─── RECORD LIST ───

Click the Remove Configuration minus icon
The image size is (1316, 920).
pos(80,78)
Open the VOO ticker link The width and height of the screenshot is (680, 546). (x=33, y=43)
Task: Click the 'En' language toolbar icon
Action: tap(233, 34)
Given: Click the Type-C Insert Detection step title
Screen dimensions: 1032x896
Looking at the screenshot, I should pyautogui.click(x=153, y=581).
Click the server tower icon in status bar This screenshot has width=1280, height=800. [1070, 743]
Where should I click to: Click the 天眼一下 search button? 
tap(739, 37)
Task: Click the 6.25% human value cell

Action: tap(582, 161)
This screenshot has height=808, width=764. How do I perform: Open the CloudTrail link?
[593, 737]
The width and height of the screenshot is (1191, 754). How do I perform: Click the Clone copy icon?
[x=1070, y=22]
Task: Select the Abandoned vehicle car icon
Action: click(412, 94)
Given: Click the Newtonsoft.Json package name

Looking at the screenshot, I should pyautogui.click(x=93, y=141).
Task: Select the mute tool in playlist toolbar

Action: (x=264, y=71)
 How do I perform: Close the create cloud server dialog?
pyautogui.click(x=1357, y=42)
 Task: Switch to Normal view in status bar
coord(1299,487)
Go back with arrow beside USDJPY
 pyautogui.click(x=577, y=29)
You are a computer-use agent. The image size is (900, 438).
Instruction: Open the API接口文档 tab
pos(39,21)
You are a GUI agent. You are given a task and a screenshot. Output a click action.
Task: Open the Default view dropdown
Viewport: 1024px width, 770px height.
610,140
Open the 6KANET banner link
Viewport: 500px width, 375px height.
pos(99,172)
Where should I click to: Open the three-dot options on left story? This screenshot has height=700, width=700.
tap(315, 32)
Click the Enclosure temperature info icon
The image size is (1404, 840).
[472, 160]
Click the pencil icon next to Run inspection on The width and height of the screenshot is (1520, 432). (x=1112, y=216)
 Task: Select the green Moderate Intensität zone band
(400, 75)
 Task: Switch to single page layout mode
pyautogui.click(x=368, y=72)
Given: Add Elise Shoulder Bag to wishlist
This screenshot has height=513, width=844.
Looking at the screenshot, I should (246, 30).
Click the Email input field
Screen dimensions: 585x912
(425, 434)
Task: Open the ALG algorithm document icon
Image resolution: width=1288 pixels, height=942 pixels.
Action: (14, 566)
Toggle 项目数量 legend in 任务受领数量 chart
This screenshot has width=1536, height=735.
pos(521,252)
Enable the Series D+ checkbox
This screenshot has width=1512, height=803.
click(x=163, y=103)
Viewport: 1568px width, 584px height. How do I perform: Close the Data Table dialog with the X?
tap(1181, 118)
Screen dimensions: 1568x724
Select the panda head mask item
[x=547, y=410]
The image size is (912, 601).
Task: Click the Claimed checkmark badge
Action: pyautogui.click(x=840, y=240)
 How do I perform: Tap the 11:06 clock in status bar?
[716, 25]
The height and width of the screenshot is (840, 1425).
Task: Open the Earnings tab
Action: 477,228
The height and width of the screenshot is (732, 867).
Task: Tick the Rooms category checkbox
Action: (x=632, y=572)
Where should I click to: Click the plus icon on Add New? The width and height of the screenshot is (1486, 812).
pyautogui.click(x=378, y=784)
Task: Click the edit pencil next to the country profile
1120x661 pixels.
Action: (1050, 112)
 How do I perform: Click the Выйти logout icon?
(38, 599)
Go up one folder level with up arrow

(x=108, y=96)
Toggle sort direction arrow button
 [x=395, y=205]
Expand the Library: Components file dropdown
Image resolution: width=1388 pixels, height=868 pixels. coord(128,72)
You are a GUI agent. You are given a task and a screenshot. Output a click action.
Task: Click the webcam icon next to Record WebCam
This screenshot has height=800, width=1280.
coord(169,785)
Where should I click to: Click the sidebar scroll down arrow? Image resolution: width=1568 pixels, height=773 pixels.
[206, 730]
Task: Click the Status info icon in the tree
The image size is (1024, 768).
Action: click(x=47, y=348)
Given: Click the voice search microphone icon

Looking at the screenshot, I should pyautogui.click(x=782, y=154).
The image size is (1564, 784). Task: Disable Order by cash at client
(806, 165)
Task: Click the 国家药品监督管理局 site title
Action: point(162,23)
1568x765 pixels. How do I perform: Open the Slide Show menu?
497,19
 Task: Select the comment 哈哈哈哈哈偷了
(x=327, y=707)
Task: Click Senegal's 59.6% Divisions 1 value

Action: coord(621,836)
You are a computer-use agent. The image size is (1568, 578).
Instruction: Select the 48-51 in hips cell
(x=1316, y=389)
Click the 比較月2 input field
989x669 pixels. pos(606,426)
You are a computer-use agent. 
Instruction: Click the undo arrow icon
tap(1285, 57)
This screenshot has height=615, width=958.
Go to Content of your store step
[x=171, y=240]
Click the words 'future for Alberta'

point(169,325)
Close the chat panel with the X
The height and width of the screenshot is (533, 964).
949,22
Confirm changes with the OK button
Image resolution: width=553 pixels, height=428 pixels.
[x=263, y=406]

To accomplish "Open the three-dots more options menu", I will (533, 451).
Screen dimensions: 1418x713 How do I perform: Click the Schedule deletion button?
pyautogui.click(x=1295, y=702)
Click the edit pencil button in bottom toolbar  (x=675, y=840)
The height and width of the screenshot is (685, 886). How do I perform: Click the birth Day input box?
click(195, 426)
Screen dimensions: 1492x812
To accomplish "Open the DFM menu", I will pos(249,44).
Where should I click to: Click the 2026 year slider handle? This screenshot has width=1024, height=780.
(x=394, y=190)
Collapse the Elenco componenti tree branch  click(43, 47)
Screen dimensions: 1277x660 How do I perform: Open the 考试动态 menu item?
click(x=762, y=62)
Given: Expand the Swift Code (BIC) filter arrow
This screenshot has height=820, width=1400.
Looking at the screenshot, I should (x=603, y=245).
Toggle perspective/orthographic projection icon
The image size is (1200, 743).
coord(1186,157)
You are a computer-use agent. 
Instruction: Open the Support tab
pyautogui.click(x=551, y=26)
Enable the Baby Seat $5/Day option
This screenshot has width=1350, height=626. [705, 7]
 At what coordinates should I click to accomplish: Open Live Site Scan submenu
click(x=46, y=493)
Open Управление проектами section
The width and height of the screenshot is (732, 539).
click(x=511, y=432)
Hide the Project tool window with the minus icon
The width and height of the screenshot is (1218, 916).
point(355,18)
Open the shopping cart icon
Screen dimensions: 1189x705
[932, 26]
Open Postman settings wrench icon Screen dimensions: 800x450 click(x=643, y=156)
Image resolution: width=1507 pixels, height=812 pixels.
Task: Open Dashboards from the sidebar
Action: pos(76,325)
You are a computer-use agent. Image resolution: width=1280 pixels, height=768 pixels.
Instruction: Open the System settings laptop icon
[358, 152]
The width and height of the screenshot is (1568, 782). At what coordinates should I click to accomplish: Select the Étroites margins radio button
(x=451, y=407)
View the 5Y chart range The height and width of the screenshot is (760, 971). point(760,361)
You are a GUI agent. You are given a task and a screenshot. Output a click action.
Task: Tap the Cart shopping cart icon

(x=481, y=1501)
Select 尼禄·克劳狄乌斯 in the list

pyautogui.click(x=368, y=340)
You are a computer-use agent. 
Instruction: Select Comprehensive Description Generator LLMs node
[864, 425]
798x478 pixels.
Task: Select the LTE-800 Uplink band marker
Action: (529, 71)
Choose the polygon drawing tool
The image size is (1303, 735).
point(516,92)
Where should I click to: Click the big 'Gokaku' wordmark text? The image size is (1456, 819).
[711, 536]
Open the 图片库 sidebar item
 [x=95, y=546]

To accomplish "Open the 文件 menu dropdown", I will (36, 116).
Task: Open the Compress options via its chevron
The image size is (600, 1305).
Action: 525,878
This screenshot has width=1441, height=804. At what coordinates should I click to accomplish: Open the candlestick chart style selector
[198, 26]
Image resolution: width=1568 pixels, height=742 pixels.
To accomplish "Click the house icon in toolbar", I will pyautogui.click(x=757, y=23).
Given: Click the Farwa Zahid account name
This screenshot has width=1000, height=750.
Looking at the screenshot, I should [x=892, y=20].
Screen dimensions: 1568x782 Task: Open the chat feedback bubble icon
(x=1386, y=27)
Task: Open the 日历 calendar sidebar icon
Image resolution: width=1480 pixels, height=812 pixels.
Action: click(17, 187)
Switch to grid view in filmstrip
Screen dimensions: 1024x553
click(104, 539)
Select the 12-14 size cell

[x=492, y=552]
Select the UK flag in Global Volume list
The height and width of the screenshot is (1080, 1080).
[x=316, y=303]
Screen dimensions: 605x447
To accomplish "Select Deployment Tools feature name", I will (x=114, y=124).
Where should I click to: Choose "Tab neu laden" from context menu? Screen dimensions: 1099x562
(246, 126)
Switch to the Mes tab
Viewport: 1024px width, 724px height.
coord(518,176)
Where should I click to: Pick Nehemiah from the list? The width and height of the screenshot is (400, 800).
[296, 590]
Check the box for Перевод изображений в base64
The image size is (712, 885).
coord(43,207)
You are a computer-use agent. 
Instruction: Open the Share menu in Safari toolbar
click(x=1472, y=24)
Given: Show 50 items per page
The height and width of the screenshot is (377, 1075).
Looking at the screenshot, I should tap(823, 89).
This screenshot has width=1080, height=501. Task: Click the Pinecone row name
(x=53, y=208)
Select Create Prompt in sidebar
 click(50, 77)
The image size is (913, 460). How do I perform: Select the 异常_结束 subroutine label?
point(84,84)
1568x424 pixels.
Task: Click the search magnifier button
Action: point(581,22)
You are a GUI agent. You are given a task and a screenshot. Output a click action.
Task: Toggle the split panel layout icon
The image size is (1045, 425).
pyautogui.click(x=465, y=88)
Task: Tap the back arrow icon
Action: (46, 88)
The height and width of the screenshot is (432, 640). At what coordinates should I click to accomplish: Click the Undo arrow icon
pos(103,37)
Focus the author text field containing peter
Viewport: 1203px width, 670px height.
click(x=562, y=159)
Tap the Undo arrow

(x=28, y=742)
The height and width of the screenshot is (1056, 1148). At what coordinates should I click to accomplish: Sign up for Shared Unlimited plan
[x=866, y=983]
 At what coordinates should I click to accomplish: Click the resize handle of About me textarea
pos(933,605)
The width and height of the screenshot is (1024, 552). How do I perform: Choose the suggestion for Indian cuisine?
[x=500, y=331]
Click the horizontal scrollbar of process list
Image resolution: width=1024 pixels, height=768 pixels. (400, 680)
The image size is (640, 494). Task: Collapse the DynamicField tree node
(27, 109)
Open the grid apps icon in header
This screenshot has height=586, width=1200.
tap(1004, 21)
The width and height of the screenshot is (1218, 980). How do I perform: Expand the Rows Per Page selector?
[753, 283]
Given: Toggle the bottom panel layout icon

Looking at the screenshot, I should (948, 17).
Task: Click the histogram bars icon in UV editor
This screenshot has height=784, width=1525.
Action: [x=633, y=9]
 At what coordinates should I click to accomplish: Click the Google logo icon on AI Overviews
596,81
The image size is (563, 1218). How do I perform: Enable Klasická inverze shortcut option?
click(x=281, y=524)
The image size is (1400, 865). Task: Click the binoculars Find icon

───

- **WHAT YOU SHOULD DO**: Please repeat the entries starting with the line with "This screenshot has height=615, width=958." and going on through the line with "[x=263, y=406]", substituting "Done button" for "OK button" and leaving everything else unchanged.

- **ANSWER TO THIS PROBLEM**:
This screenshot has height=615, width=958.
Go to Content of your store step
[x=171, y=240]
Click the words 'future for Alberta'

point(169,325)
Close the chat panel with the X
The height and width of the screenshot is (533, 964).
949,22
Confirm changes with the Done button
Image resolution: width=553 pixels, height=428 pixels.
[x=263, y=406]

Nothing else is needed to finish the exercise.